SpaceX's highly anticipated IPO prospectus released last month shows that its self-assessed total potential market size (TAM) of SpaceX is a staggering $28.5 trillion; if this so-called "space AI empire" super blueprint scale is eventually realized, it will almost match the entire output of the US economy. The company stated in its IPO prospectus that it has already "identified the largest executable total potential market prospects in human history," mainly driven by AI super software, with the contribution from the space sector also cannot be ignored.
This $28.5 trillion forecast, compared to the US nominal GDP of nearly $32 trillion in the first quarter of 2026, is nothing short of outstanding; the estimated enterprise-side super application market around AI is approximately $22.7 trillion, roughly equivalent to 70% of the total output of the US economy. Furthermore, if SpaceX, Tesla, Inc., and xAI eventually move toward deeper integration, their narratives and valuations will be further elevated; Wedbush's senior analyst Dan Ives believes that SpaceX and Tesla, Inc. may merge in 2027.
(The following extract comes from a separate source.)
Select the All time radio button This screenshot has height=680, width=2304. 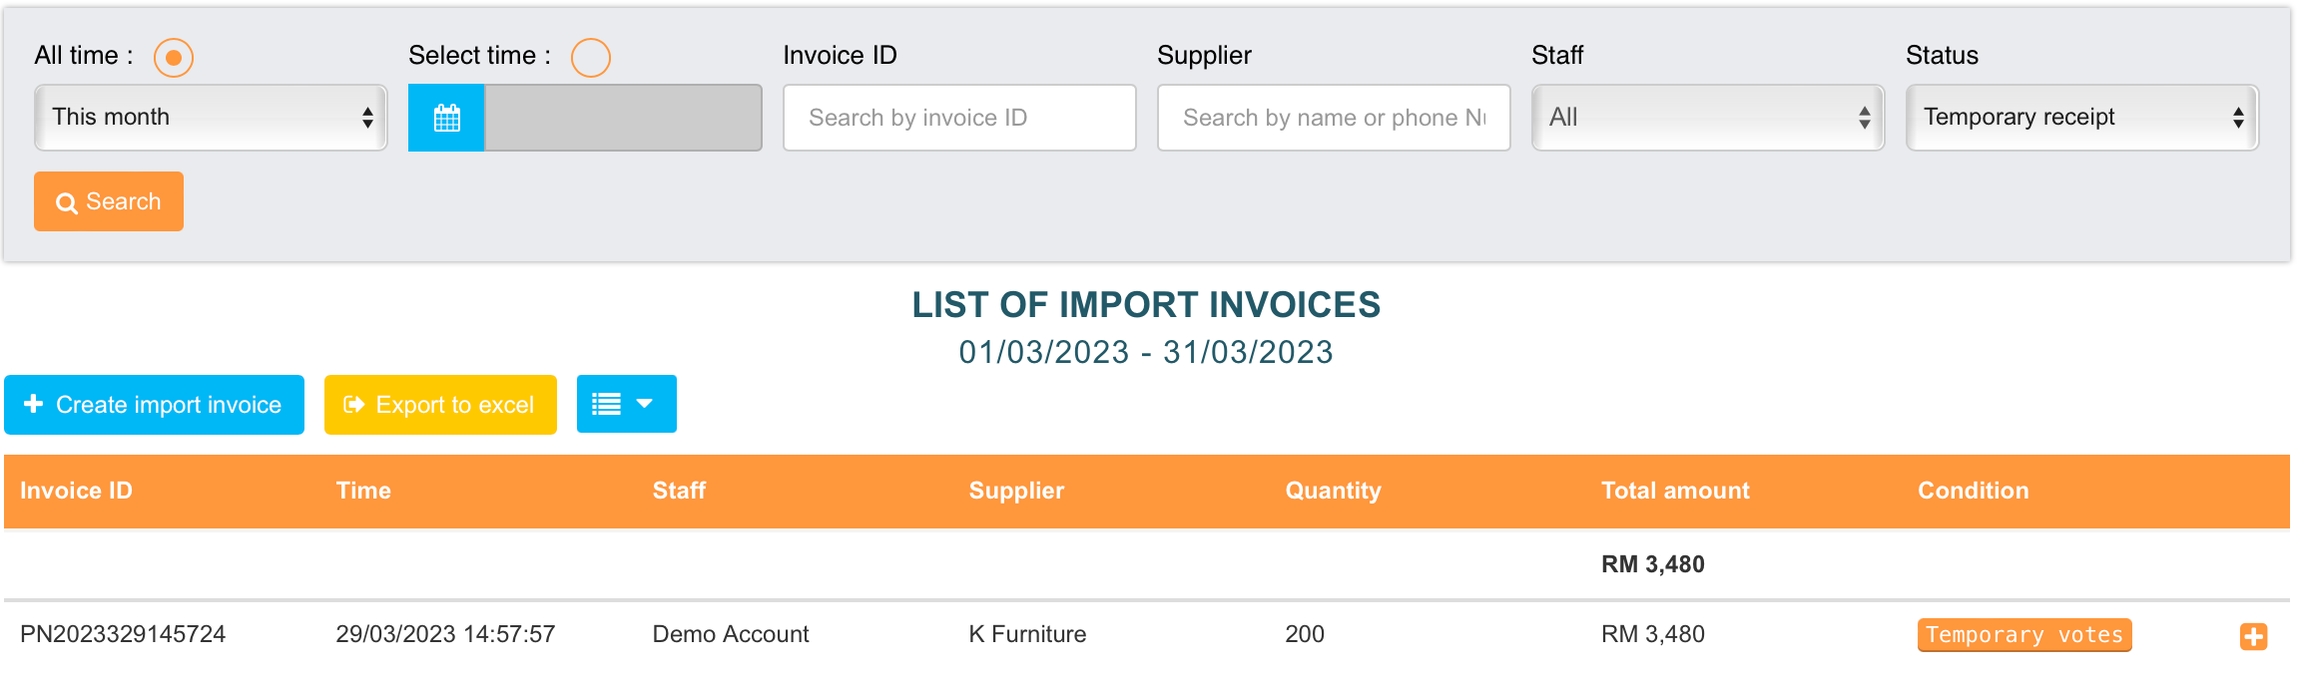click(173, 58)
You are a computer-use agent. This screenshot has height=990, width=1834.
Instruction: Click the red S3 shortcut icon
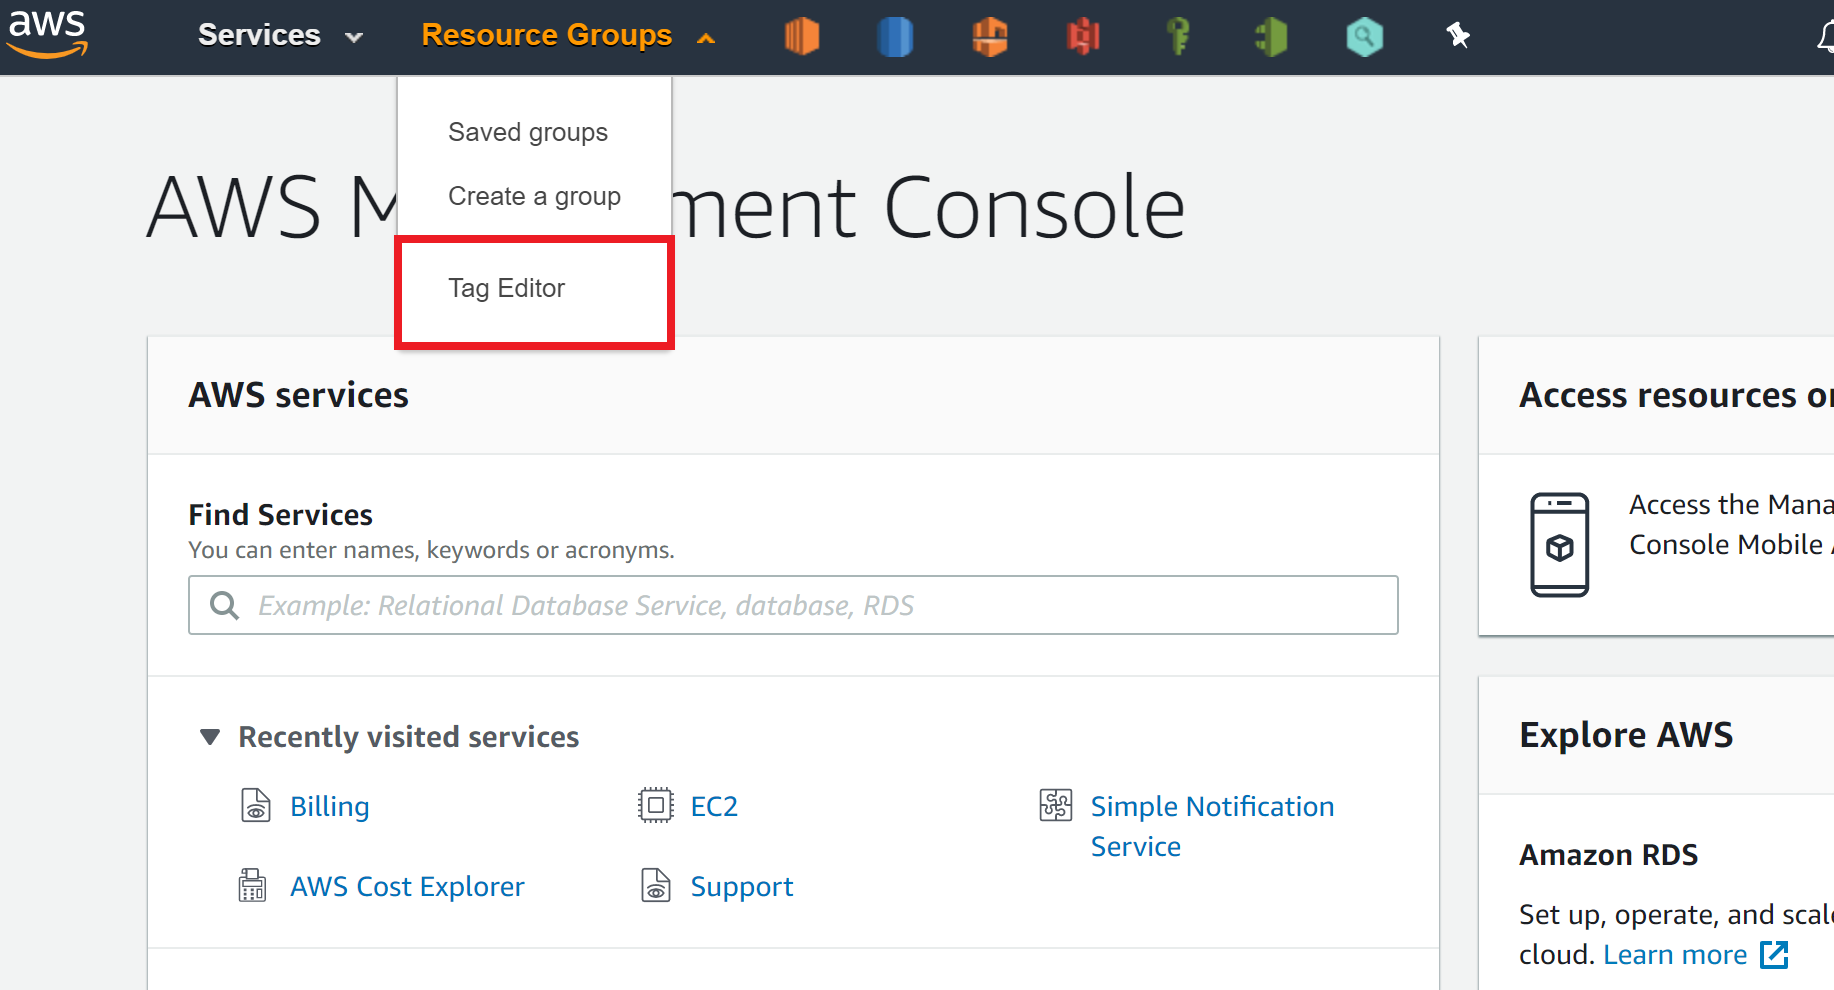1083,37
This TAM is extremely grand, belonging to the long-term market space that can be fought for, and its real fulfillment depends on Starlink cash flow, AI business commercialization, feasibility of orbit data center technology, launch costs, regulatory and capital expenditure efficiency.
It is worth noting that these are not the performance growth forecasts of this space technology giant, nor locked orders, nor valuations, but SpaceX is trying to prove to the capital market that it is not just a rocket/satellite internet company, but packaged Starlink satellite chain system, AI, potential space orbit AI computing infrastructure, enterprise software and space solutions into a "super platform narrative crossing AI and space AI data centers."
The $28.5 trillion outlook does not only cover the "space AI data center market size" that Musk has mentioned multiple times recently, but is the total addressable market (TAM) calculated by SpaceX in its IPO prospectus, with the vast majority coming from AI software/enterprise applications, and not from space or space data centers. As broken down, the total AI-related amounts to about $26.5 trillion, including AI enterprise applications $22.7 trillion, AI infrastructure $2.4 trillion, AI consumer subscriptions $760 billion, and AI digital advertising $600 billion; the truly "space-enabled solutions" are only $370 billion, with Starlink (i.e. "star chain") broadband and mobile totaling about $1.61 trillion.